The work of Vendula Chalánková does not lack wit and humour. It is its basic element, the direct bearer of the meaning, as well as the meaning itself. It is often very dark and cynical humour, however, it’s not about being funny at any cost. The content is not changed for the self-contained point and the message remains the basic element out of which everything comes out. The subject of her work is what happens around her, the consumer society and primarily the artist herself. Chalánková’s personal life is directly interconnected with her work. The viewer is presented with individual scenes through various media. She presents ordinary situations full of embarrassment and moments that everyone knows from his/her life in comics strips, the humour of which comes out of the intimacy of the given situation. It is exactly embarrassment shifted all the way to the point of a laugh attack that appears also in her installations and performances.
The world of consumption is another constant source of inspiration. This visual artist takes the symbols, which we are constantly surrounded by, in her own hands and releases them back into the world in the form of artistic artefacts – for example, her hanging canvas consisting of a Series of Electrical Appliances or her Paintings of Clothes.

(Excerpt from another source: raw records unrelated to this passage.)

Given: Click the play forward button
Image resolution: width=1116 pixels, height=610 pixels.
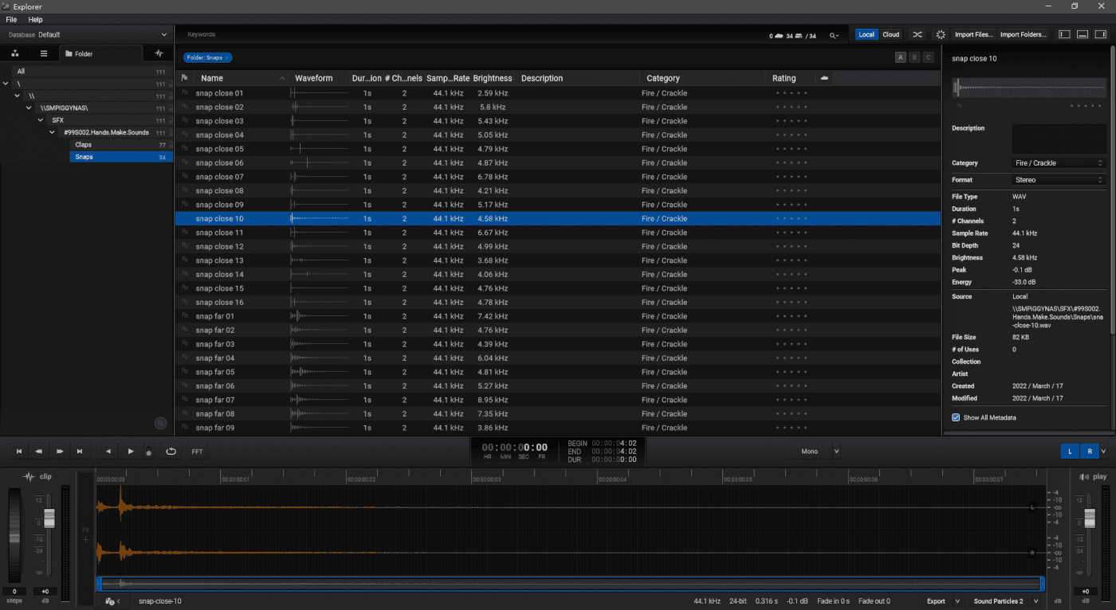Looking at the screenshot, I should 131,452.
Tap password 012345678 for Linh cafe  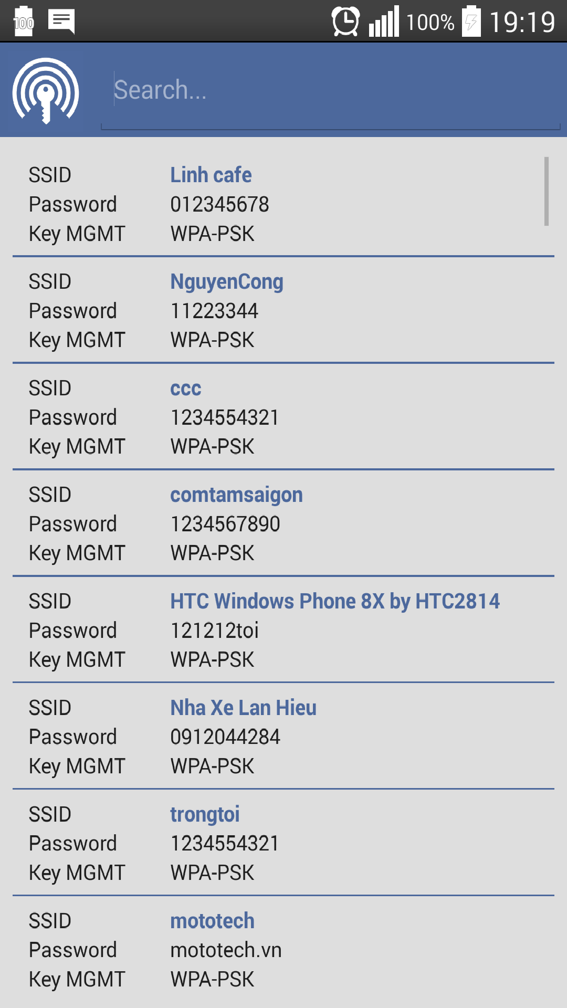click(x=219, y=204)
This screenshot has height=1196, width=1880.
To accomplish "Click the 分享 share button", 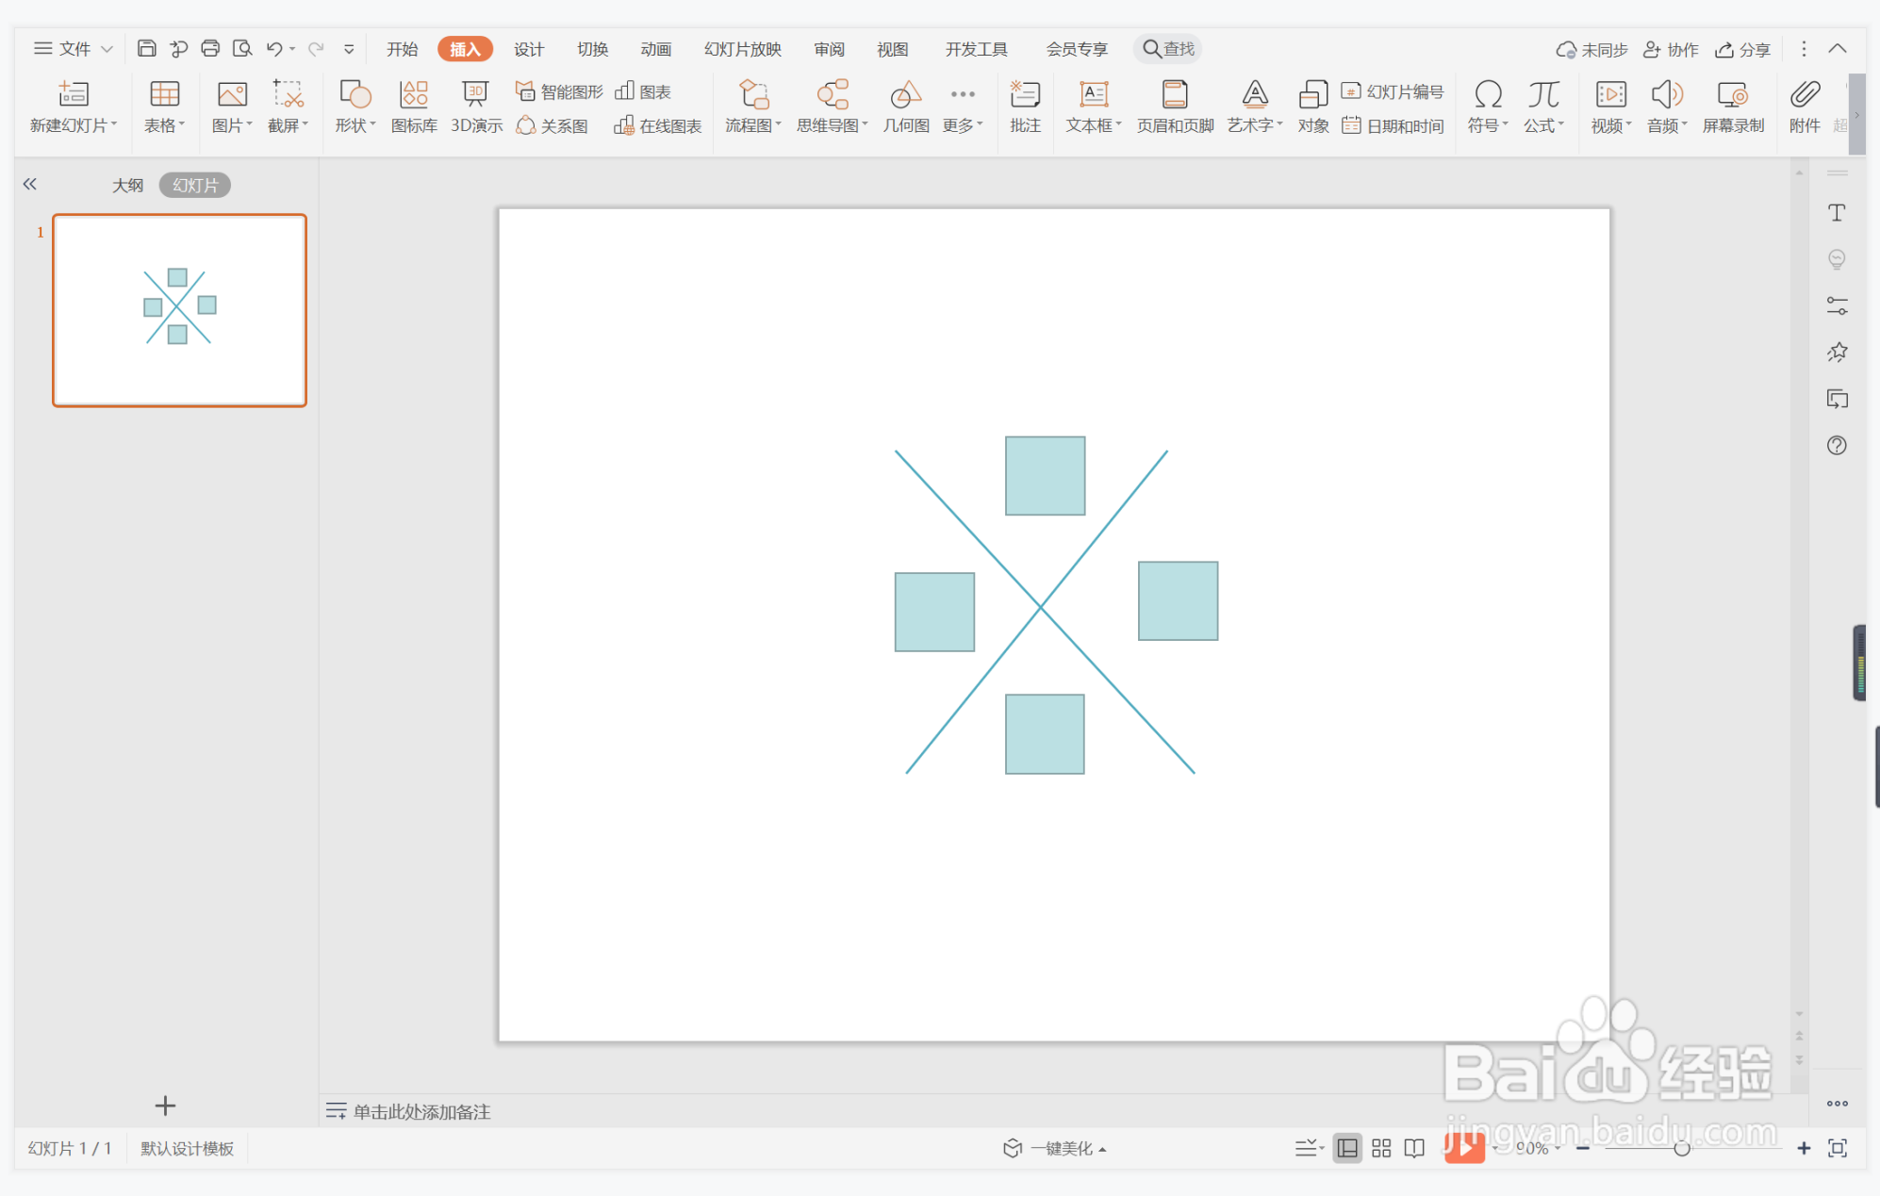I will (1742, 49).
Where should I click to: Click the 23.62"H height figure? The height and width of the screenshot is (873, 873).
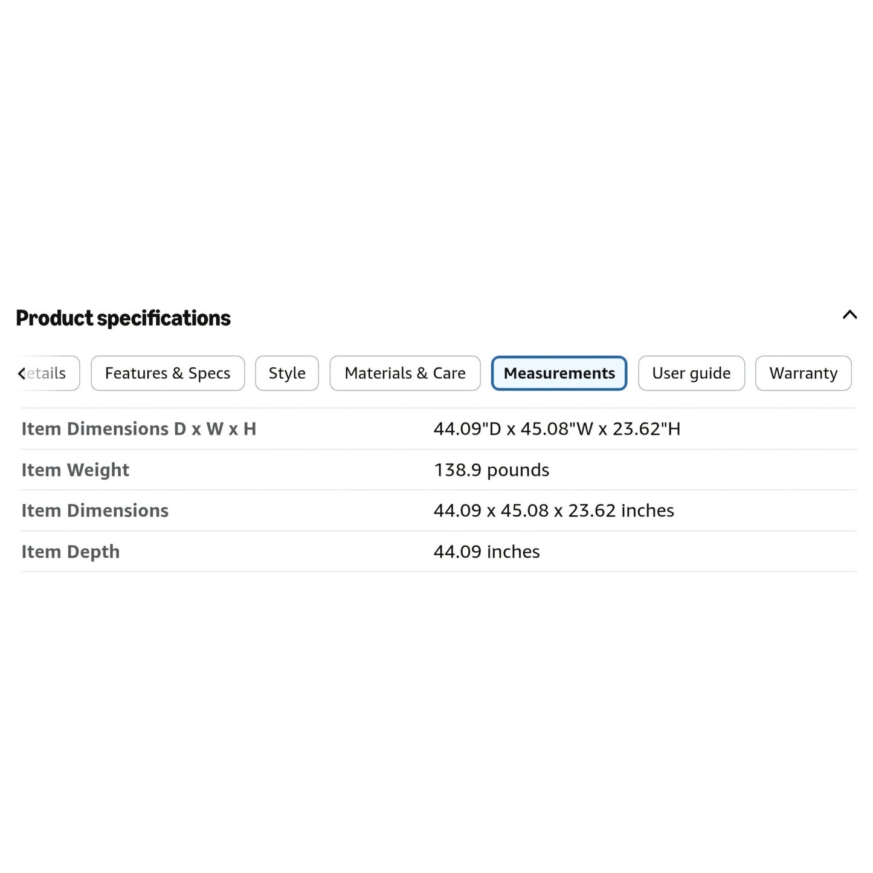[x=646, y=429]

The most typical technique for Chalánková, however, is embroidery. In 2004 she produced a series of embroidered phone text messages. The images of now obsolete mobile phone displays present fleeting messages. Something that someone punched in his/her mobile phone is captured through a parallel (much more laborious) hand movement. Records of modern amenities that lose on topicality with increasing speed are archived by a traditional technique. She also has embroidered illustrations in her author’s books The Little Red Riding Hood and Hansel and Gretel. Photographed, as well as realistic scenes from various fabrics present classical children stories in an original way.
Vendula Chalánková also stands behind the brand called “Zvrhlý vkus“ (Perverse style) that she founded in 2003. This label represents design products, primarily sewn, on the subject of animals, people and beings from the world of fairytales. They are from the perspective of a grown-up child with experiences from the real world and with a specific sense of humour. The author herself introduces them like this:
“The appliqués of animals and little girls are the bearers of existential dramas. By using polka-dot fabric the little girls suffer from bad complexion or dandruff. The animals are cute poor things. Rabbits lose ears, teeth or their whole head. The panda is injured. The fox is stained with blood. The teddy bear has a pair of underwear on his head and a guilty look in his eyes. The teddy bear Mr. Vomit is vomiting.”
Commissioned orders are an inseparable part of this artist’s work. Computer graphics are an instrument, as well as a topic of her work, but she also works with architecture and its partial elements. For example the image of Dušan Jurkovič’s villa was the topic for the game Pexeso, which she created for this house. The pictures of pairs are based on the stylized elements of the vernacular art in the same basic colours used by the architect on his house. The box for the cards looks like the villa itself. In addition to digital and computer implementations Chalánková is also the author of projects reacting to specific spaces. One of her most recent ones includes a chair for Cafe Morgal, which was opened in June 2014 in the space of a former sacristy in Místodržitelský Palace in Brno.
Prior to the opening there was a reconstruction on the ground floor of one of the five buildings of the Moravian Gallery in Brno, during which a part of an original Baroque fresco was uncovered. In her creative finishes of several TON chairs, Chalánková used the colours and morphology of the uncovered ceiling painting. The conception of these is, compared to her other work, more restrained and corresponds to the intention. However, formal as well as visual diversity and variety, as well as using basic, unbroken colours remain to be the recognition sign of this artist’s work.